§ Exercise material:
▽
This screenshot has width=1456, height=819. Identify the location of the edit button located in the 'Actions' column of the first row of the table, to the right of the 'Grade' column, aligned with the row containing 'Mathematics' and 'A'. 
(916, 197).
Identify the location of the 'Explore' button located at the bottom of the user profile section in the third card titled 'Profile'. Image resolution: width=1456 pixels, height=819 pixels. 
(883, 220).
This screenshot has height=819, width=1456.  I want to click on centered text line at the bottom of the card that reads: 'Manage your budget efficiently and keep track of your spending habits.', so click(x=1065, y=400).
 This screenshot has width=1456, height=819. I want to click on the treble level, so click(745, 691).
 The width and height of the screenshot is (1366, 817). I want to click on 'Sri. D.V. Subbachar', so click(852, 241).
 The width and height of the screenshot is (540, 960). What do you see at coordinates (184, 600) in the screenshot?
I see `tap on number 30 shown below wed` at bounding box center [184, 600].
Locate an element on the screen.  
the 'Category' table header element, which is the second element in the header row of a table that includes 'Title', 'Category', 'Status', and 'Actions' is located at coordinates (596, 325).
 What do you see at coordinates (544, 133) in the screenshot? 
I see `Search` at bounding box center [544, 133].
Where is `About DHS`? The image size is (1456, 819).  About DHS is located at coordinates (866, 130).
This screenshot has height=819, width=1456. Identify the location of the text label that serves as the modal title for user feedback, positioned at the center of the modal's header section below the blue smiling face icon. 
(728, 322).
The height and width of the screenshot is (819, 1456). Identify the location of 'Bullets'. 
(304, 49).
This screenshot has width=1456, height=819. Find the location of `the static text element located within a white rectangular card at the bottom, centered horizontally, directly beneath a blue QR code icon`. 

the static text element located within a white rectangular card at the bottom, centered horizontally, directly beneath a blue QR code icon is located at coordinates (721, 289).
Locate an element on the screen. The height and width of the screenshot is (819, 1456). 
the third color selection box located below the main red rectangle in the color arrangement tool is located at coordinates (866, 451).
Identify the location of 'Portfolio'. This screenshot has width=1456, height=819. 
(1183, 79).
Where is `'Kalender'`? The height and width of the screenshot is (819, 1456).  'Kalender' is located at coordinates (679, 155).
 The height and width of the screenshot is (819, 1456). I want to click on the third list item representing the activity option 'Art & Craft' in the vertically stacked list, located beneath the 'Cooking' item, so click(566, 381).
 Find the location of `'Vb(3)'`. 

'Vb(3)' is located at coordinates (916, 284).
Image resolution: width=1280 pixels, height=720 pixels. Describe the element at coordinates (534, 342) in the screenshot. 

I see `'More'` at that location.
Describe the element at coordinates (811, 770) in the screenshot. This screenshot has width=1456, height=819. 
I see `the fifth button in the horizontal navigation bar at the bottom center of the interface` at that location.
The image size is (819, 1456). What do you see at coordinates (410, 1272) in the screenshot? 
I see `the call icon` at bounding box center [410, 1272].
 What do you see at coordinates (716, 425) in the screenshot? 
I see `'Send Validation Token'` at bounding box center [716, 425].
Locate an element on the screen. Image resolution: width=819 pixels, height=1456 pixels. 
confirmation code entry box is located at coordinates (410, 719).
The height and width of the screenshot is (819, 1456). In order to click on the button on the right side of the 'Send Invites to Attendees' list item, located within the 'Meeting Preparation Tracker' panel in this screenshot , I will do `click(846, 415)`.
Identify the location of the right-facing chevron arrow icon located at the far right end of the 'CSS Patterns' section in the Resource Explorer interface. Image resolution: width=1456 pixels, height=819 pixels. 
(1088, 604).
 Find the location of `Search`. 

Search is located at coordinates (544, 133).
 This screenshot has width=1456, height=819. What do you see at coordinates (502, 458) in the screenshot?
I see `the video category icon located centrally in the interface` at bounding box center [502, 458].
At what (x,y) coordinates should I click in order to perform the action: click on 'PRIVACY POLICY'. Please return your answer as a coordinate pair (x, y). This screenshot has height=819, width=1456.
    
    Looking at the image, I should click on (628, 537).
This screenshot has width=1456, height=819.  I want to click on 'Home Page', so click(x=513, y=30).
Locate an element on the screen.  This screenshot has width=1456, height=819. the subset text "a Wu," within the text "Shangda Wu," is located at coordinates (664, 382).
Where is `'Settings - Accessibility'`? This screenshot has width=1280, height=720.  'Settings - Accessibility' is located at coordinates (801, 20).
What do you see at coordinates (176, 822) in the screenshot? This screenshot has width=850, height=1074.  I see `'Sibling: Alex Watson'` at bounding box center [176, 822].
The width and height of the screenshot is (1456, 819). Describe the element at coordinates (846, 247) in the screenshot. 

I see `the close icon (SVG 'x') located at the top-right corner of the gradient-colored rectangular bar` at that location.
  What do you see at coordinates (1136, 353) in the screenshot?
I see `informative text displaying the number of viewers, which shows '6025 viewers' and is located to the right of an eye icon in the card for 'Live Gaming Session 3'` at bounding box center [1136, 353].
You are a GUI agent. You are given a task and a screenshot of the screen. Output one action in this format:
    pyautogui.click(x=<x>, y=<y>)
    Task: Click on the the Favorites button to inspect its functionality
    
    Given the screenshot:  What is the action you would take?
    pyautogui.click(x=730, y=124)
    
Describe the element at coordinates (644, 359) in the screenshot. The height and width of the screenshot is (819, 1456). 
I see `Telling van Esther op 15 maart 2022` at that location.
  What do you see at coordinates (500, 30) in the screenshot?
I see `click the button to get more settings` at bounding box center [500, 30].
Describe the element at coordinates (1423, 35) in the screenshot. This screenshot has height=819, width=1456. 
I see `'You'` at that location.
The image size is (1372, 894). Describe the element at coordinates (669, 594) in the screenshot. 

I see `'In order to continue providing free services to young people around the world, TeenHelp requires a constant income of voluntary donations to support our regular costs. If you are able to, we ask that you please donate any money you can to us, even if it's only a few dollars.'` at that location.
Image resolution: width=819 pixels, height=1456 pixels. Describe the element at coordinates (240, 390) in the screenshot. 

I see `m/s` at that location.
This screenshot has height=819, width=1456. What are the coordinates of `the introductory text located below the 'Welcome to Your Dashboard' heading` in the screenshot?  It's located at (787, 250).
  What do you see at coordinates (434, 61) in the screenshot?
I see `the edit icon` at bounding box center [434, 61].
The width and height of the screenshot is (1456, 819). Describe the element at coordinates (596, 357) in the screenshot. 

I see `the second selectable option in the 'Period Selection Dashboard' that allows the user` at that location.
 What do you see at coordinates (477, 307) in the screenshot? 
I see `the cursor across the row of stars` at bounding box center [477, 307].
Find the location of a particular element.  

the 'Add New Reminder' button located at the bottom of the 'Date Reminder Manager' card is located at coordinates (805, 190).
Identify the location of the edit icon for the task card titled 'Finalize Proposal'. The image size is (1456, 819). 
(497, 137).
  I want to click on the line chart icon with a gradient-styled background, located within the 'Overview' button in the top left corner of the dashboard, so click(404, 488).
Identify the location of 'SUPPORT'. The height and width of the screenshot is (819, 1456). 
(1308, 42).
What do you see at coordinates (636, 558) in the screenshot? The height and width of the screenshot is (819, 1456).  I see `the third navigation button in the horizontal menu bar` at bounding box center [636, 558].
△
§ What is being asked: Rewrite the data from the line containing "Describe the element at coordinates (811, 770)" through the line containing "The height and width of the screenshot is (819, 1456). In", changing "Meeting Preparation Tracker" to "Event Planning Tracker" and keeping everything else the same.

§ Result:
Describe the element at coordinates (811, 770) in the screenshot. This screenshot has width=1456, height=819. 
I see `the fifth button in the horizontal navigation bar at the bottom center of the interface` at that location.
The image size is (819, 1456). What do you see at coordinates (410, 1272) in the screenshot? 
I see `the call icon` at bounding box center [410, 1272].
 What do you see at coordinates (716, 425) in the screenshot? 
I see `'Send Validation Token'` at bounding box center [716, 425].
Locate an element on the screen. Image resolution: width=819 pixels, height=1456 pixels. 
confirmation code entry box is located at coordinates (410, 719).
The height and width of the screenshot is (819, 1456). In order to click on the button on the right side of the 'Send Invites to Attendees' list item, located within the 'Event Planning Tracker' panel in this screenshot , I will do `click(846, 415)`.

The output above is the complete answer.